La evolución del material y el entrenamiento ha convertido el sector de ciclismo en un auténtico “vuelo” sin motor. Si en 2002 Thomas Hellriegel volaba en Roth con un tiempo de 4:24h, hoy es habitual ver a los PROs bajar de las 4 horas.
A estas velocidades (superiores a los 45 km/h), los 12 metros de separación se quedan cortos. Tal como mencionamos en nuestro anterior artículo sobre IRONMAN, los estudios de aerodinámica demuestran que a 12 metros el ahorro de energía sigue siendo masivo. El propio Magnus Ditlev, tres veces ganador en Roth, ha confirmado que rodar en cuarta posición a esa distancia puede ahorrarte entre 20 y 50 vatios. En un deporte donde cada vatio cuenta, esa ventaja puede desvirtuar por completo el resultado de la carrera a pie.

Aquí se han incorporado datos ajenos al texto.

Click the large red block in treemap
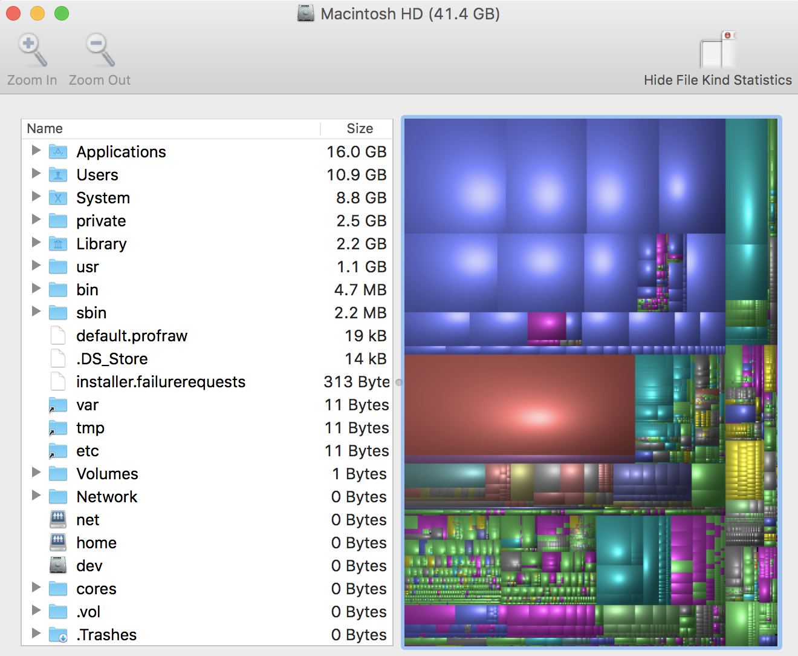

Felix Walchshöfer, director de carrera, ha explicado que esta medida se introduce inicialmente como un test para el campo profesional. Al igual que en las grandes citas de IRONMAN, la implementación contará con la tecnología RaceRanger. Este sistema de luces será el “sheriff” que ayude a los jueces y a los propios deportistas a visualizar con precisión esos 20 metros de margen, evitando las polémicas interpretaciones subjetivas.

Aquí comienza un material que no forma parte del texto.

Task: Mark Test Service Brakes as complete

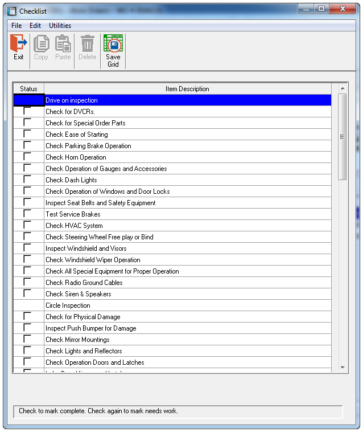Action: (x=27, y=214)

Aquí viene la parte que más nos toca. Al igual que decidió IRONMAN para sus eventos masivos, en Roth la norma para los populares se mantiene en los 12 metros.

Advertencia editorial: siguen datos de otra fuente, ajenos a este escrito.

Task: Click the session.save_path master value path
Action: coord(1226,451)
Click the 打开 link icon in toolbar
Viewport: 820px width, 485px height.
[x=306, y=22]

La razón es puramente logística. Roth es una carrera masiva con miles de participantes. Ampliar la zona a 20 metros para nosotros obligaría a reducir drásticamente el número de dorsales o a alargar las salidas durante horas para evitar el colapso en el circuito. Walchshöfer es claro: “Si aplicáramos los 20 metros a todos, menos gente podría cumplir el sueño de Roth y el precio de la inscripción se dispararía”.
Para nosotros, los Age Groupers, el reto sigue siendo el mismo: gestionar las fuerzas en las dos vueltas al circuito alemán manteniendo la honestidad en cada pedalada, mientras vemos cómo los profesionales libran una batalla mucho más solitaria y exigente que nunca.